L'apparence physique est pourtant le deuxième critère cité par les chômeurs en matière de discrimination à l'emploi. Et l'on ne parle pas seulement de l'obésité, loin de là, mais de tout élément visible. Ainsi, dans le même document que celui cité précédemment, "avoir un style non conforme aux codes de l'entreprise et le fait d'être obèse font partie des situations les plus pénalisantes" et cela de la même manière qu'être enceinte, avoir un âge supérieur à 55 ans ou souffrir d'une situation de handicap visible !

 

Encore mieux, un graphique que je vous présente ici et qui vient tout droit de ce très bon rapport du défenseur des droits, indique notamment que le refus d'embaucher un candidat à un emploi est acceptable sous condition dans près de 50% des cas en ce qui concerne la coiffure, le maquillage et autour de 60% des cas en ce qui concerne les tatouages visibles et la tenue vestimentaire.

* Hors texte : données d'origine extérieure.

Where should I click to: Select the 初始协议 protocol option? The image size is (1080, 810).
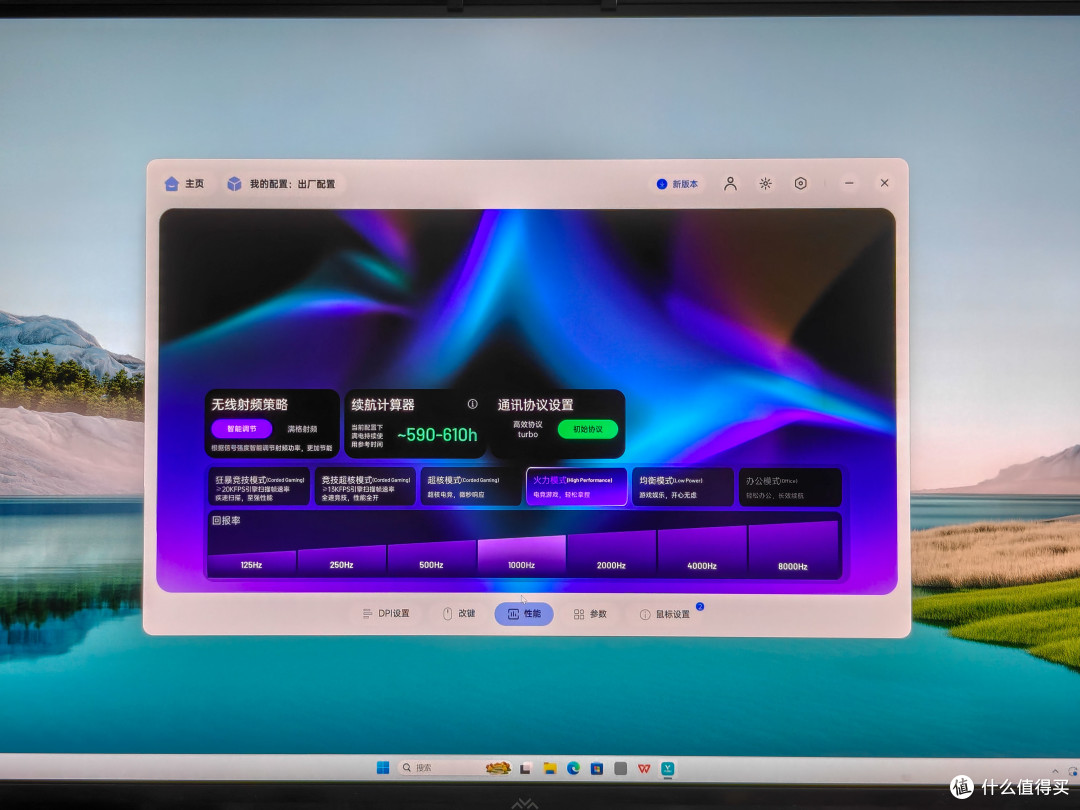pos(588,429)
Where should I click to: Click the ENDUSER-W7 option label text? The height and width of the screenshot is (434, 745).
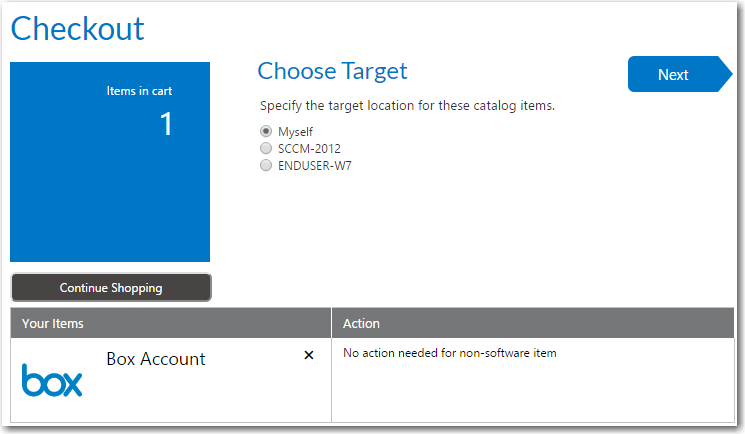[315, 166]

L'apparence prend même plus d'importance que l'odeur corporelle ! Voyez plutôt :

Paraître discrimination emploi physique

Pouvons-nous alors jouer les révoltées allez-vous me demander ? Citer Nietzsche, pourquoi pas même Camus, est bien beau et bien aise mais si à la fin du mois l'argent d'un emploi n'est pas au rendez-vous à quoi bon jouer les anticonformistes ? Alors, pouvons-nous négliger les produits cosmétiques ? Non. Mais, faut-il pour autant sombrer dans les excès et croire à toutes les fariboles qui nous sont présentées ? NON PLUS.

 

Alors, plutôt que de chercher à acheter ce qui fait la tendance actuelle, achetons ce qui fonctionne. On ne peut pas vivre de mythes, on ne peut que faire vivre ceux qui les écrivent s'ils parviennent à nous berner.